Do you believe in prayer?
If so, what do you think prayer accomplishes?
Up front, I don't pray, don't really feel it accomplishes anything. Even when I was religious it seemed weird to me to be praying to ask God for something like helping folks in need when shouldn't God already know who is in need and what is needed?
Even the Lord's prayer, still asking for stuff and to be forgiven. Shouldn't God know all of this stuff without us needing to pray about it?
What does prayer do for you?
This is a good question....and a subject that has turned people away from God because of what they mistakenly think prayer is.
To establish what prayer is, we first of have to understand what it isn't.
God is not a genie, there to grant our every wish. Some people ask the most ridiculous things of God on that assumption. I am always amazed that in any given situation on social media, Americans particularly will be praying for people who are in trouble, on the assumption that it is God's job to make things better; that prayer will somehow magically make a miracle happen. How often does it make no difference at all? So our attitude toward prayer tells us something about our expectations.....however unrealistic. Having our hopes dashed is spiritually crippling because people begin to think that God doesn't care...or worse that he isn't even there.
The subject of our prayers also reveals what we expect prayer to accomplish. For example, some people will pray for their own, or a loved one's cancer to be cured....or their child to recover from a serious affliction or illness. Is this realistic? Is God sitting in heaven on his throne giving a thumbs up or a thumbs down to prayer requests?
Is that what the Bible says? Far from it.
OK, now we need to know what prayer is.
The Lord's prayer is a sample of the the appropriate subject matter for prayer. Is there anything in that prayer that leads us to believe that God will make a miracle happen for us? Or is it realistic in its approach to God, in that it leads us to be grateful for what we have, and to treat others as we would like to be treated?
The first things mentioned by Jesus were God's name to be "hallowed"....sanctified...set apart as holy.
Then there is mention of God's Kingdom to come so that everything on earth can be as good as it is in heaven.
Herein lies the true basis of our prayers.....everything is tied up with what God's Kingdom will accomplish, once it "comes". How many people have any idea about what God's Kingdom actually is?
As a demonstration of what that will mean, we have the miracles of the first century to show us first hand what it will accomplish...Jesus, as King of that Kingdom was healing the sick, and even raising of the dead. But these demonstrations were not to last. The full benefits of the kingdom will "come" only when it is ruling the whole earth.
Daniel prophesied that God's Kingdom will come with great force, crushing all corrupt human governments out of existence and replacing them. (Daniel 2:44) Once that has been accomplished, only then will the miracles of the first century be repeated on a grand scale. (Revelation 21:2-4)

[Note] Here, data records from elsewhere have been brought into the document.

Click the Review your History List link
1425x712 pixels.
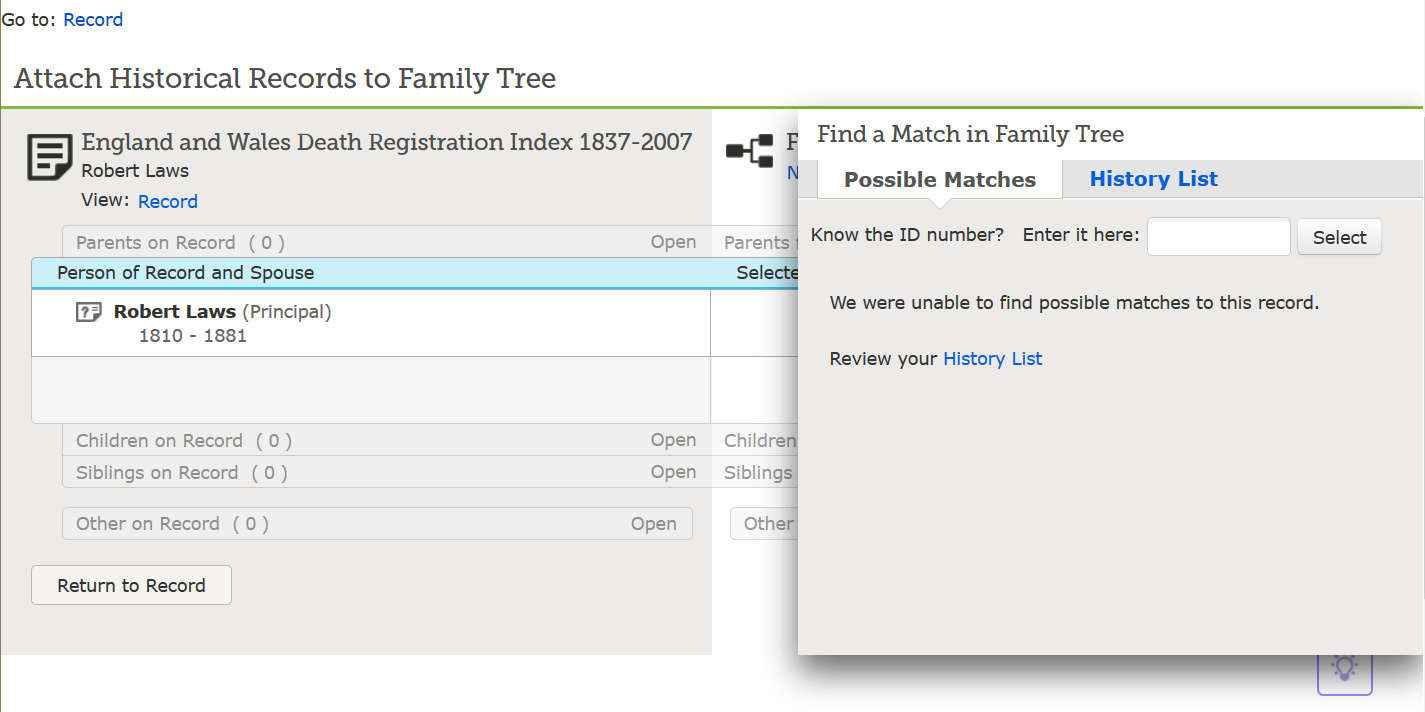tap(992, 358)
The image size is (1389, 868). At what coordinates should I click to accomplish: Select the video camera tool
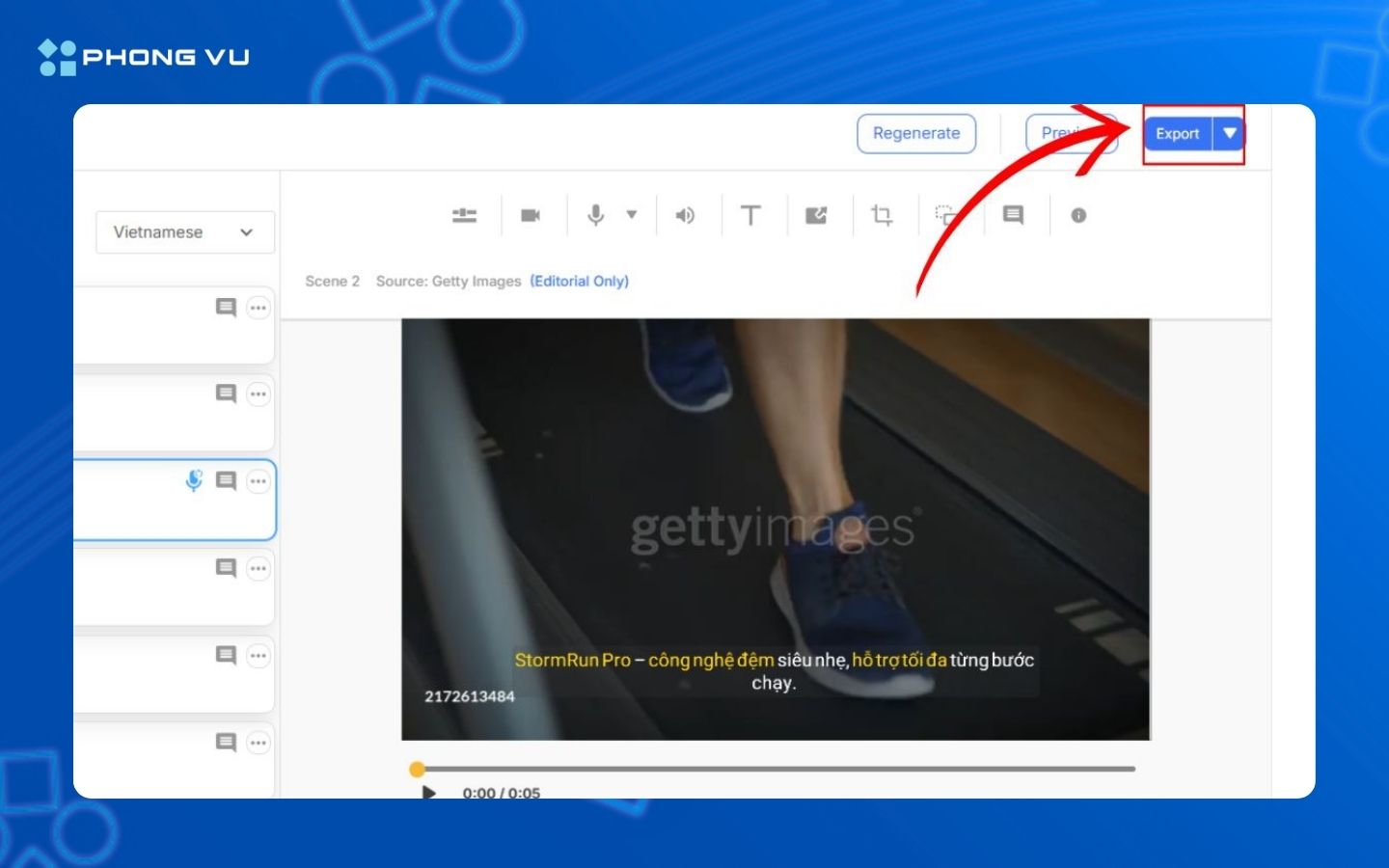tap(531, 215)
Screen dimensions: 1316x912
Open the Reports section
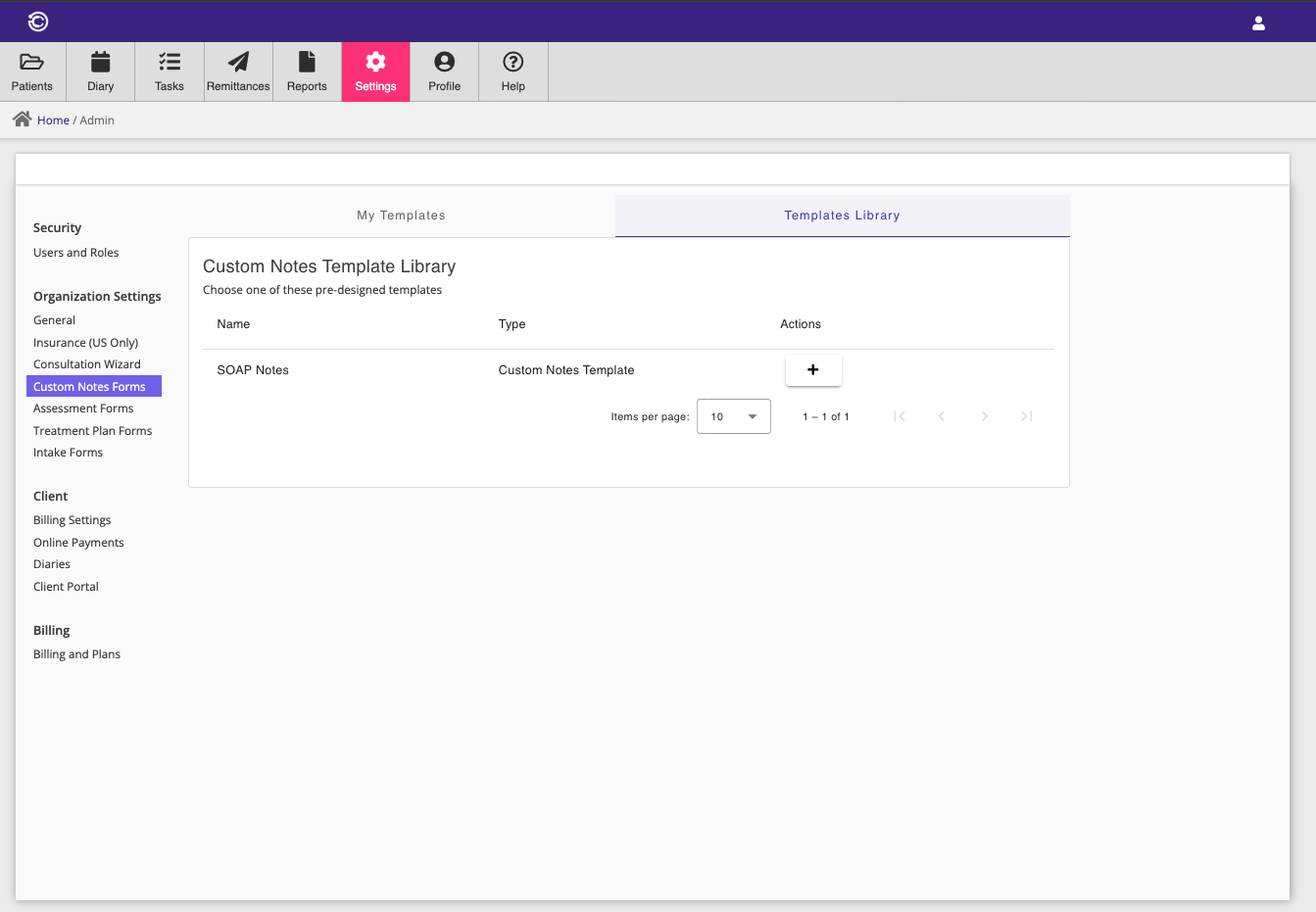point(306,71)
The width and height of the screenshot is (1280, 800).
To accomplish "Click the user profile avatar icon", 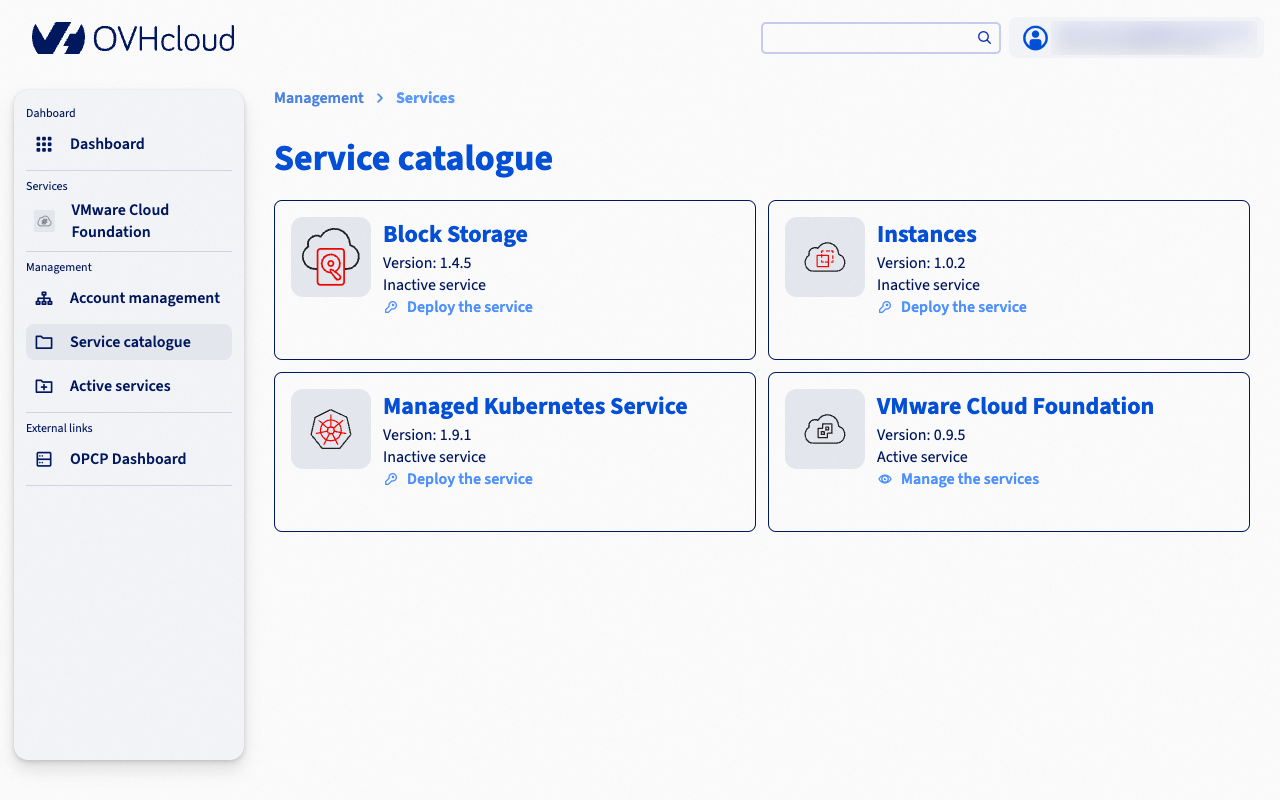I will coord(1035,38).
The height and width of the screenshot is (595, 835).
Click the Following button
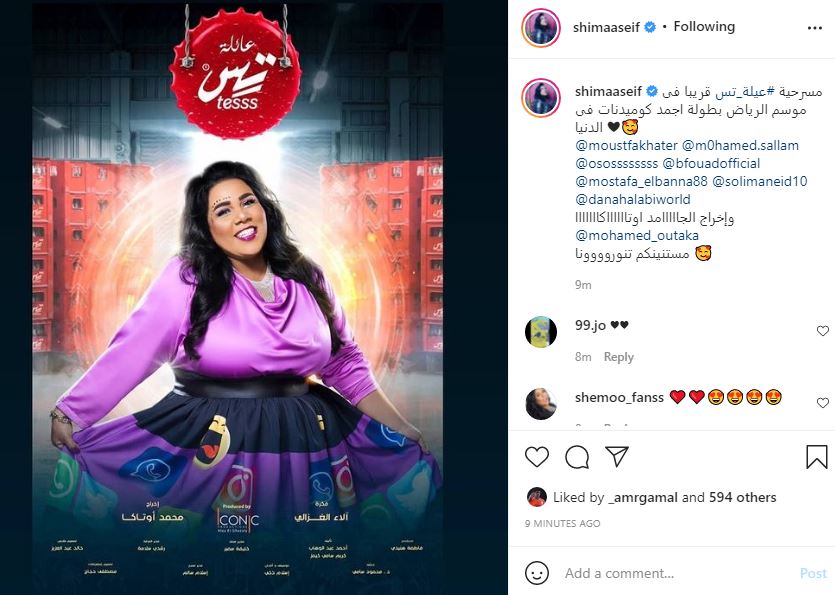[x=704, y=27]
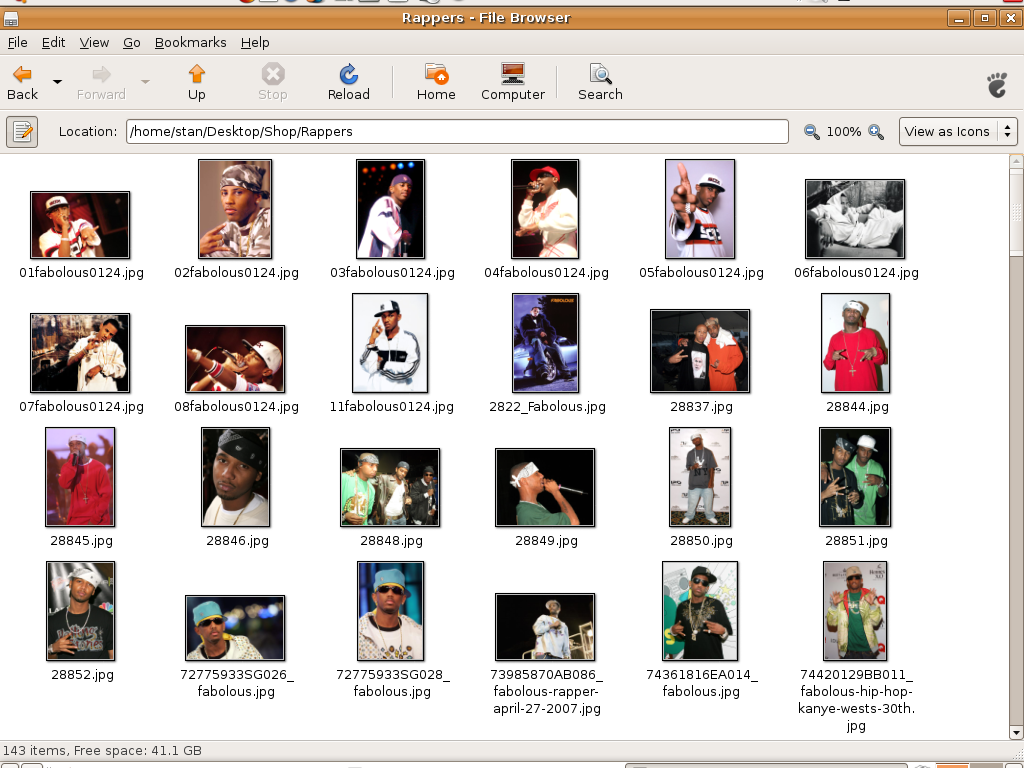
Task: Click the 100% zoom level button
Action: click(844, 132)
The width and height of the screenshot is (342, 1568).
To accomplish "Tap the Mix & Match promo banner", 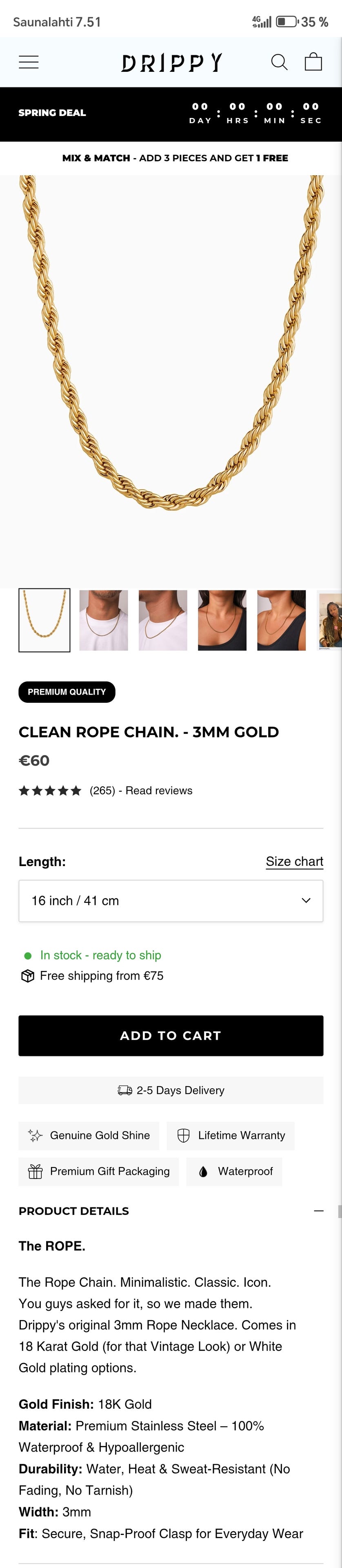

People are not taught what prayer is for, and what it accomplishes. Jesus showed us that through his own prayers he needed God's help and strength to endure what he had to face. He did not pray for God to take away his suffering but to sustain him in spite of it. If God's own son needed God's help to endure what this world threw at him, (1 John 5:19) then what does that say about us? We have the same enemy...the one who made Job suffer.....the same one who put temptations before the Christ.....this is his world and he will make sure that people suffer and if he can mislead even Christians into thinking that God doesn't care about them, then he will.
Even in all our distress, we can still find things to be thankful for. In fact it is therapeutic to do so. It makes the mountains seem more like molehills and strengthens our reliance on God to see us through any trial.
I always love the concluding portion of the book of Job.....no one seems to highlight what the end of his trials meant for him.
Job 42:12; 16-17....
"So the Lord blessed Job in the second half of his life even more than in the beginning. For now he had 14,000 sheep, 6,000 camels, 1,000 teams of oxen, and 1,000 female donkeys. 13 He also gave Job seven more sons and three more daughters. . . . Job lived 140 years after that, living to see four generations of his children and grandchildren. 17 Then he died, an old man who had lived a long, full life."
If Job endured all those trial and came out victorious, so can we. Job was tested by the devil, but in reality, he represents all of us. He proved that the devil was a liar and a false accuser by never losing his faith in God even under the most extreme circumstances.
God blessed Job, and rewarded his faith and his endurance. He will see life again as a believer in the resurrection where he will have all of his children to enjoy the rest of eternity.
I believe in the power of prayer because it is an appeal to God for the strength to sustain our faith and not to unrealistically treat it as a means to a miracle. I believe that the miracles will come in due time, but for now we are no match for the devil without the help that God supplies. Prayer is our lifeline.